"get concordance of" question

This is a question for developers and/or users who might have stumbled across an answer.

The current “get concordance of” grabs the concordance of the record with the words sorted by weight.

Is it possible to somehow re-sort those words by frequency?

I’m imagining either a secondary sorting command or else a new version of “get conc…” that uses frequency instead of weight.

My reason for this is that the many PDFs I am working with are not always OCR’d well, and word weights are simply not effective.

Any help would be great.

The applescript interface only seems to expose the weighted list, but by studying the man pages of some basic shell commands, you may be able to establish a workaround along the lines of something like this (needs a bit of debugging):

-- DEVONthink Pro
tell application id "DNtp"
	set oRec to content record of front window
	set strText to ((plain text of oRec) as string)
	set strSorted to (do shell script "echo " & quoted form of strText & " | xargs -n1 | tr A-Z a-z | sed  -e 's/[\\.\\-\\,]//g'  -e 's/ \\r/\\n/g' | sort -db | uniq -c | sort -nr")
end tell

Perhaps more usefully, you can, of course, also select the whole Words panel (with its frequency, length, weight and word columns) and then cut and paste to a spreadsheet, where you can sort the data by whichever column you need.

As houthakker has pointed out, there are other ways to accomplish what I asked, which is why I should explain a little more fully what I hope to accomplish.

By using the concordance of DT and a script I was given by cgrunenberg, I hope to send the top X-number of words to DevonAgent in order to scour the web for related pages, documents, etc. Doing this manually provides extraordinary results, but automating the process with a script would be much more useful in my line of research. Unfortunately, I’m not nearly as code-savvy as I should be.

What this allows me to do is combine the PDFs from hundreds of articles, pick out the most frequently occurring words (with the concordance) and use DA to build an even larger corpus of material. Perhaps a complex way to use textual data to mine the internet for more, but DT and DA provide very thorough web-crawling for someone who cannot code bots or spiders.

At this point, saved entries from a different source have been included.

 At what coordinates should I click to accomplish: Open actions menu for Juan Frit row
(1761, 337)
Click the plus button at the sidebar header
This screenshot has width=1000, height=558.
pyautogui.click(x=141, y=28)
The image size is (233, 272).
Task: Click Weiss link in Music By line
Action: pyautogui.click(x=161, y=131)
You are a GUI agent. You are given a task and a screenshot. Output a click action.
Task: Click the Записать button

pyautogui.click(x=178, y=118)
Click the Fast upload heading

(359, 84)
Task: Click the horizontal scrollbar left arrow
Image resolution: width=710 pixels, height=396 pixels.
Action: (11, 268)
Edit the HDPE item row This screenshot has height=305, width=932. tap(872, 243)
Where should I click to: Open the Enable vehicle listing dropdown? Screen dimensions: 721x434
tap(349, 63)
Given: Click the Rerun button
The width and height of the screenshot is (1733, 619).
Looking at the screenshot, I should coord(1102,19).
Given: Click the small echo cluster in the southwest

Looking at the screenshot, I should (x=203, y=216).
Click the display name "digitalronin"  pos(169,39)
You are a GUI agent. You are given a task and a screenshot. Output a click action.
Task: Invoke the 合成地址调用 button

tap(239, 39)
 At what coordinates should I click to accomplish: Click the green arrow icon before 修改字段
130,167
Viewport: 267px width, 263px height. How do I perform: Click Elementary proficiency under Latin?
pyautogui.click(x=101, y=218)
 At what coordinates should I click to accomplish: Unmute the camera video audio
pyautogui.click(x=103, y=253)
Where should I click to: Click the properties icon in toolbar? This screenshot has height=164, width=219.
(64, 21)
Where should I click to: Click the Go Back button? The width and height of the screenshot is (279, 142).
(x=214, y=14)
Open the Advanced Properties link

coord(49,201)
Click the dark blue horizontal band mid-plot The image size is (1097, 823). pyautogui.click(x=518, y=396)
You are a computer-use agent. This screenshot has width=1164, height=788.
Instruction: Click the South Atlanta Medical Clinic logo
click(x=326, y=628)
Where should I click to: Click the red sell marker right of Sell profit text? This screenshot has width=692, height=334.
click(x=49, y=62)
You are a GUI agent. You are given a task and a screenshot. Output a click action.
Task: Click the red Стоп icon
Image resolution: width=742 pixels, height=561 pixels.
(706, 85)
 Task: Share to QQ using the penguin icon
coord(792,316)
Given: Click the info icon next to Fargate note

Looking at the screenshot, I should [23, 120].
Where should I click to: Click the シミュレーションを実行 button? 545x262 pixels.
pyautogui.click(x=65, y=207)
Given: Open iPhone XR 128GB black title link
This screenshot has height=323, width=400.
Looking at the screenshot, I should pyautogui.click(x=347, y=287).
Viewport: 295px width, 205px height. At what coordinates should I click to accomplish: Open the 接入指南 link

The code sent to me by cgrunenberg is here, and you can see what it does:

property pMaxWords : 6

tell application id "com.devon-technologies.thinkpro2"
		if not (exists content record) then error "Please select a document."
		set theRecord to content record
		set theWords to get concordance of record theRecord
		set theCount to (count of theWords)
		if theCount is greater than 0 then
			if theCount is greater than pMaxWords then set theWords to items 1 thru pMaxWords of theWords
			set {od, AppleScript's text item delimiters} to {AppleScript's text item delimiters, " "}
			set theQuery to theWords as string
			set AppleScript's text item delimiters to od
			set theQuery to name of theRecord
		end if
		set theQuery to do JavaScript "encodeURIComponent('" & theQuery & "')" in think window 1
		set theurl to "http://www.google.com/search?as_q=" & theQuery & "&num=10&ie=UTF-8&start=0&filter=0"
		-- open tab for URL theurl
		tell application "DEVONagent"
			open URL theurl
		end tell
	on error error_message number error_number
		if the error_number is not -128 then display alert "DEVONthink Pro" message error_message as warning
	end try
end tell

Good application …

You feel confident that a frequency count will work better ?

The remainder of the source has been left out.